**Task objective:** Copy verbatim the material from its first line to the line that holds "Given: Reload the login page", including that line.

**Dataset records:**
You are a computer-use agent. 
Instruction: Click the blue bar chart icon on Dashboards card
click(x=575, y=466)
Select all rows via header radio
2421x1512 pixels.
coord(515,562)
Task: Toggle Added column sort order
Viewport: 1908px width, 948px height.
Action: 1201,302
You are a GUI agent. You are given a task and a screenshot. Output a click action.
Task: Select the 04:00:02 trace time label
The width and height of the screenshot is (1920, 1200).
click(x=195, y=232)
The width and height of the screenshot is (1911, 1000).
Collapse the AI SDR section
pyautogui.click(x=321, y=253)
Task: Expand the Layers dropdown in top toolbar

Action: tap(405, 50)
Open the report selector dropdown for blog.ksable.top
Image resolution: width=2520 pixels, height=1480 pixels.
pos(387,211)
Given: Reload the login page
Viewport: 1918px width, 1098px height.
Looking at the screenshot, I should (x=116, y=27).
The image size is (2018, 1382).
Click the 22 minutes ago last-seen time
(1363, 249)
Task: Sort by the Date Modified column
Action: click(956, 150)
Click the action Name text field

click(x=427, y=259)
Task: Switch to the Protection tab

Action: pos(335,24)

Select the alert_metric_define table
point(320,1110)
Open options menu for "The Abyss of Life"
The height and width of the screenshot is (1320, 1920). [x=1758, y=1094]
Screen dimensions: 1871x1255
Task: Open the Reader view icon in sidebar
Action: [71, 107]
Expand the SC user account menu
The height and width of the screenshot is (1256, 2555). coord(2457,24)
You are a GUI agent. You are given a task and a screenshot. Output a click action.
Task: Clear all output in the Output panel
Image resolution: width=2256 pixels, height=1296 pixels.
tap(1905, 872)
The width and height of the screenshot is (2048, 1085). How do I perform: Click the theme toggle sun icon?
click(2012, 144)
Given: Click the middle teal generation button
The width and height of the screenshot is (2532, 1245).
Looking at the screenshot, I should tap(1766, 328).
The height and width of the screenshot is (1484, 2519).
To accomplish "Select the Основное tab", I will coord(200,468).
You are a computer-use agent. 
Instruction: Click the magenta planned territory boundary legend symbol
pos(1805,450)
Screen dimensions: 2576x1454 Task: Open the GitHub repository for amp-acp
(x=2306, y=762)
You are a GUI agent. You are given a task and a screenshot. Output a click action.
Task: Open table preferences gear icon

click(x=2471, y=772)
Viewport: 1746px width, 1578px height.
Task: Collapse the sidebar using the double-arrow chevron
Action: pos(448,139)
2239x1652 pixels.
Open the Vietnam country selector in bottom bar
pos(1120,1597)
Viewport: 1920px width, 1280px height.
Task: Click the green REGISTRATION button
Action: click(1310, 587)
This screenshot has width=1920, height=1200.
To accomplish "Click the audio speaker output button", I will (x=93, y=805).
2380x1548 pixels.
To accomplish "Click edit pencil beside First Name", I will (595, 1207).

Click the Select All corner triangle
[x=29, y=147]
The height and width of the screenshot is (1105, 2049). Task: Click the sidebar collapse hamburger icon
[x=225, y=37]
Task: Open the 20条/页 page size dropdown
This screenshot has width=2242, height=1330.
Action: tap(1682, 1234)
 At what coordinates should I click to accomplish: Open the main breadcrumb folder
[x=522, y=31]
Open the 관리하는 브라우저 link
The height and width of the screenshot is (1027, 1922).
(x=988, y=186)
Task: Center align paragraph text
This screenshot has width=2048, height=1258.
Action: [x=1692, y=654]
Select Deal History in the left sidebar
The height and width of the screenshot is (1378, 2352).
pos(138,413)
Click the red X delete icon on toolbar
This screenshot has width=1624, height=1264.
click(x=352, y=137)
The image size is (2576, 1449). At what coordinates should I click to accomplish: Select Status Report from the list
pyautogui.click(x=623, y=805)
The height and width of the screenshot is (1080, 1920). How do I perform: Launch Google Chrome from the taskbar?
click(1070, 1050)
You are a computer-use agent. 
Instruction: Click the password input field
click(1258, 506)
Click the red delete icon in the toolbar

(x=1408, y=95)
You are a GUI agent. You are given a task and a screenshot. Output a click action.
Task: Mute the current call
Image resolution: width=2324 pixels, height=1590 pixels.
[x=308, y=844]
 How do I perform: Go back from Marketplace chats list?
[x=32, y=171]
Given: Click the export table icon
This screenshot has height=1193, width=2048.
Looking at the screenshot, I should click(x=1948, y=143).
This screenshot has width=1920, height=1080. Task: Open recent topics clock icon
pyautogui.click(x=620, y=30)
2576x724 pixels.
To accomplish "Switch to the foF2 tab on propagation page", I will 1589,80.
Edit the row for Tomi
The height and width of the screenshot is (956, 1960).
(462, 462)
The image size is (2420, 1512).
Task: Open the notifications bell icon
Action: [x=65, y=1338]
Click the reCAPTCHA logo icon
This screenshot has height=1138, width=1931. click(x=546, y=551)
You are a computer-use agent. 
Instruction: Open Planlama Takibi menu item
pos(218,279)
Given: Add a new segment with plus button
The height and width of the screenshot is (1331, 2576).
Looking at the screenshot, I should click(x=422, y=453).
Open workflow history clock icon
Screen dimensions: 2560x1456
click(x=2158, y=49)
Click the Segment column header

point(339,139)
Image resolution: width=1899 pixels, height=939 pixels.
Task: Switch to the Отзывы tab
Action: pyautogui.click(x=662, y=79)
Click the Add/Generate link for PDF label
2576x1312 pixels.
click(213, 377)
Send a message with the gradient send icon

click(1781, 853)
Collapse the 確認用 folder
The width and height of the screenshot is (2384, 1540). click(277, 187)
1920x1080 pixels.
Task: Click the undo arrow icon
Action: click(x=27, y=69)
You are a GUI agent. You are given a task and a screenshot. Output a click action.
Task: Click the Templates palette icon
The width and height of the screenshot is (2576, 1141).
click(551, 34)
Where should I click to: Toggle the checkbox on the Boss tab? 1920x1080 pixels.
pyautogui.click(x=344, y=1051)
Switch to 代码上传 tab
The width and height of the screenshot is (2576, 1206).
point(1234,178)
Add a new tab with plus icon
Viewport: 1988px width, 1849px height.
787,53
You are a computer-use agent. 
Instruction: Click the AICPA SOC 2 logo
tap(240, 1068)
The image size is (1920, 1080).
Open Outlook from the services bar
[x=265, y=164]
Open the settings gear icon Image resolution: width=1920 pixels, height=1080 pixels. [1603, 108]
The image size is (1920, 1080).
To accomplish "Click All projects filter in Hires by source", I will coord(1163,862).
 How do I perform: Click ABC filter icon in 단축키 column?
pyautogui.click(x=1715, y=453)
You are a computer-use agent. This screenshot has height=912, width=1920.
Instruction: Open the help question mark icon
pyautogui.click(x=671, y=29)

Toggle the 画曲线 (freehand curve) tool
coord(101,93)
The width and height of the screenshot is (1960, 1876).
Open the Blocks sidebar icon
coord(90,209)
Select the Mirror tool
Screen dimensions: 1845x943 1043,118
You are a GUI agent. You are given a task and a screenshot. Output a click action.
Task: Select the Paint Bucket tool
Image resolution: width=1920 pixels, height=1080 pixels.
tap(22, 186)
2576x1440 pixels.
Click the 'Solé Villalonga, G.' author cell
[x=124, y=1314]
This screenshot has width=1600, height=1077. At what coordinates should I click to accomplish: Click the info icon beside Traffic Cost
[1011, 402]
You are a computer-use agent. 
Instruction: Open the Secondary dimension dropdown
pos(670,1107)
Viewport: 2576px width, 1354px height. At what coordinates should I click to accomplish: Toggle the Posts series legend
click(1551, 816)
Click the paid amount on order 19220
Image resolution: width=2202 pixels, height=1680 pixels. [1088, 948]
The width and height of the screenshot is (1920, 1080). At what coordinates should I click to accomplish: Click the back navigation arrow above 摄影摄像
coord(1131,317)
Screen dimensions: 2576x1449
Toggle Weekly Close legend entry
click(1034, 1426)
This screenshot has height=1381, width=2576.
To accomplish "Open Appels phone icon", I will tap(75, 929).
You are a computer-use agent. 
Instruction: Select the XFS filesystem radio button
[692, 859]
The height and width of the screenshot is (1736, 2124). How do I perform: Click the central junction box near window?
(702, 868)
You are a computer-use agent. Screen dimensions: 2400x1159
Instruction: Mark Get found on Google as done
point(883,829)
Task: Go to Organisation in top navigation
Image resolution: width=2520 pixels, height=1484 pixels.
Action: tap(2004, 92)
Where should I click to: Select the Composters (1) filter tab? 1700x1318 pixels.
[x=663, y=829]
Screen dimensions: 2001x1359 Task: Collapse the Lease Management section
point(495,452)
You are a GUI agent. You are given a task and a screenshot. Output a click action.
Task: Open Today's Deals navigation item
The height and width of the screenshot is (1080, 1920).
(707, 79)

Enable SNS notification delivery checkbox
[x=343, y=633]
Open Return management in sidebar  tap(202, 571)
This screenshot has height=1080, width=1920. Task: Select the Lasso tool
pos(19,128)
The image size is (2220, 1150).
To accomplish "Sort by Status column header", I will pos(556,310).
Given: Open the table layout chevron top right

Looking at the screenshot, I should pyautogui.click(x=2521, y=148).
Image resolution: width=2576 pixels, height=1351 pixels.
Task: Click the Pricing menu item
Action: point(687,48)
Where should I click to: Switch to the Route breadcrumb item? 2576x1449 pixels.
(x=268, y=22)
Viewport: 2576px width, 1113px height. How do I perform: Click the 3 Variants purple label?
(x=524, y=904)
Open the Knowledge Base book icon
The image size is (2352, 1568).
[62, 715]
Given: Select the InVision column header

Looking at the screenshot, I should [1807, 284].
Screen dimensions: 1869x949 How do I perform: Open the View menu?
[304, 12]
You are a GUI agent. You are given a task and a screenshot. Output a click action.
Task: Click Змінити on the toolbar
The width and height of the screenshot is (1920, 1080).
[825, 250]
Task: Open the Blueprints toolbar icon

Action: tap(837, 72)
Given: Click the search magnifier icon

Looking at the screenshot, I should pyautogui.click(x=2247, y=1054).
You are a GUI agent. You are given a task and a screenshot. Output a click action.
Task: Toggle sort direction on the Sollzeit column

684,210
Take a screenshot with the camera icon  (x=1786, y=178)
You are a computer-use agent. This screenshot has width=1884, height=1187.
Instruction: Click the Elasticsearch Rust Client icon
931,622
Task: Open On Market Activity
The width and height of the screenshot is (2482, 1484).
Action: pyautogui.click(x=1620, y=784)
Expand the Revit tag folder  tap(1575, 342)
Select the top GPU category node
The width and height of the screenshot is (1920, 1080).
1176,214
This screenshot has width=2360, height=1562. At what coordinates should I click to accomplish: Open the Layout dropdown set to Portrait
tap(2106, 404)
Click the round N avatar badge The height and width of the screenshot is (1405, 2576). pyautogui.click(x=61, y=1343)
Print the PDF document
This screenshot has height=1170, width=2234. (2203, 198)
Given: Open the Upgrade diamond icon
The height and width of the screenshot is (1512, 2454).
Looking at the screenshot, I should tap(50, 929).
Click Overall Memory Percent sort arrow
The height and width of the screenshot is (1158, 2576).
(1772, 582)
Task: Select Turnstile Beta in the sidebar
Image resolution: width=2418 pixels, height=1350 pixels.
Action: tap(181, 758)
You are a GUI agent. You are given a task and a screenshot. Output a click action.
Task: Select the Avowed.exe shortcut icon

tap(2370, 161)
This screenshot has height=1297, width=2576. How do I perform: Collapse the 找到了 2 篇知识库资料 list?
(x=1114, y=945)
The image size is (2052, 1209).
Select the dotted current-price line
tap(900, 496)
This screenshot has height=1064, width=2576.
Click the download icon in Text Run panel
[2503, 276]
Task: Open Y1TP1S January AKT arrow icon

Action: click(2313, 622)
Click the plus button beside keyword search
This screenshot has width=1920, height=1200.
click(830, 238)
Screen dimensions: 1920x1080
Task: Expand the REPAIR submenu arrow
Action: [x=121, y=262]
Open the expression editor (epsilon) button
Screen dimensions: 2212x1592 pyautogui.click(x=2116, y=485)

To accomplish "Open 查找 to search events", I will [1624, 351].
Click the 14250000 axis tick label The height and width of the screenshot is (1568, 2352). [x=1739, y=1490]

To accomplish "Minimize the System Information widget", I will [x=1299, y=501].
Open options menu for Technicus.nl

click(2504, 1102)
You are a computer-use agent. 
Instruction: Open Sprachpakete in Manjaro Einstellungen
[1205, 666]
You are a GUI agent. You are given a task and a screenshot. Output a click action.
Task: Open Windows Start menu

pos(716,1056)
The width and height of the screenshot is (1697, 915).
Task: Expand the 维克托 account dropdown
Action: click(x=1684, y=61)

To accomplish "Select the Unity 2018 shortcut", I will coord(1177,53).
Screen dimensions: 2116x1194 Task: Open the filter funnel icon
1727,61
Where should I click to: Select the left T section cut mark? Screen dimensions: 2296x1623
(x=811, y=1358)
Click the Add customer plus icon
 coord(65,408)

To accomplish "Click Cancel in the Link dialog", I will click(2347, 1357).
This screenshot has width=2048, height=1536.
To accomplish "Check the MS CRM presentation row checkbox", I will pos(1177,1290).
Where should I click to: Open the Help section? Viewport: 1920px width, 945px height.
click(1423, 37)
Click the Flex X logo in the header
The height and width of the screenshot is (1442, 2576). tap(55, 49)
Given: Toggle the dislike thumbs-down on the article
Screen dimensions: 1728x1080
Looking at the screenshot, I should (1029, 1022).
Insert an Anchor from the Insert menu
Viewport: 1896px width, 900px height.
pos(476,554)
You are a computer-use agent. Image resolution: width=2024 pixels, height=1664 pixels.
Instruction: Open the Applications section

**Solution to this exercise:**
You are a computer-use agent. 
Instruction: Click the blue bar chart icon on Dashboards card
click(x=575, y=466)
Select all rows via header radio
2421x1512 pixels.
coord(515,562)
Task: Toggle Added column sort order
Viewport: 1908px width, 948px height.
Action: 1201,302
You are a GUI agent. You are given a task and a screenshot. Output a click action.
Task: Select the 04:00:02 trace time label
The width and height of the screenshot is (1920, 1200).
click(x=195, y=232)
The width and height of the screenshot is (1911, 1000).
Collapse the AI SDR section
pyautogui.click(x=321, y=253)
Task: Expand the Layers dropdown in top toolbar

Action: tap(405, 50)
Open the report selector dropdown for blog.ksable.top
Image resolution: width=2520 pixels, height=1480 pixels.
pos(387,211)
Given: Reload the login page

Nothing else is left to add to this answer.